◆ The exercise
Pick out each line in the rows below that contains the string "should", treating uppercase and lowercase as different.
# Entries shown start
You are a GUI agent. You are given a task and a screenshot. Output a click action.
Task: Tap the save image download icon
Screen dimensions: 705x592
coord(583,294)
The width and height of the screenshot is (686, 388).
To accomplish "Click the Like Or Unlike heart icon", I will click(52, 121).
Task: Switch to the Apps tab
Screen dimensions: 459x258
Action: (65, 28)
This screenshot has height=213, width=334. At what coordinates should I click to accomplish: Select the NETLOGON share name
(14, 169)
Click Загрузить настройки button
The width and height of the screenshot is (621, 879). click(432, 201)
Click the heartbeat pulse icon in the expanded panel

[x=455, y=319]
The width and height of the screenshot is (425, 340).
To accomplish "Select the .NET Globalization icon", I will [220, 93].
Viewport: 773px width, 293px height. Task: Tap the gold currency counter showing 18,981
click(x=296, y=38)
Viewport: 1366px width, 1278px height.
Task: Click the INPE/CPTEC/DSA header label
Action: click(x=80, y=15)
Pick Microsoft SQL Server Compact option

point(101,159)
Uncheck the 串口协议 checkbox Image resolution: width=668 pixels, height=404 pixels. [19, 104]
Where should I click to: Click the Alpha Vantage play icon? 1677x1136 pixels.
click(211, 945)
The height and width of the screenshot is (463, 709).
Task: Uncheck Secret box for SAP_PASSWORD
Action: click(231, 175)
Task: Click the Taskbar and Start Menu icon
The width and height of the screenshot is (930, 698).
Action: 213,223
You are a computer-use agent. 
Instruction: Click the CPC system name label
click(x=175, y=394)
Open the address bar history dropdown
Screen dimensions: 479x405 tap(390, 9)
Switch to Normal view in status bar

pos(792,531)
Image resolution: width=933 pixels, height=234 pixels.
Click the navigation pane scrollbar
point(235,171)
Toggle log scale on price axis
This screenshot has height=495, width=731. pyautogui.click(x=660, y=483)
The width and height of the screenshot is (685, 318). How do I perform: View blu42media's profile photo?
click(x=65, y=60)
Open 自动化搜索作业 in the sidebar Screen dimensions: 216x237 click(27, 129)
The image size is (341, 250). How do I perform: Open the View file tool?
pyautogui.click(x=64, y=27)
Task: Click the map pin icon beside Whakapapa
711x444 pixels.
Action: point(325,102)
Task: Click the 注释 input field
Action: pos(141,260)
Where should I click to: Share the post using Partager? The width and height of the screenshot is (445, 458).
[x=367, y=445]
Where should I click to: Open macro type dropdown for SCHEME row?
# Entries shown end
◆ Task output
This screenshot has height=213, width=334. At what coordinates should I click to accomplish: Select the NETLOGON share name
Where should I click to: Click the Alpha Vantage play icon? 1677x1136 pixels.
Where should I click to: Share the post using Partager? The width and height of the screenshot is (445, 458).
Where should I click to: Open macro type dropdown for SCHEME row?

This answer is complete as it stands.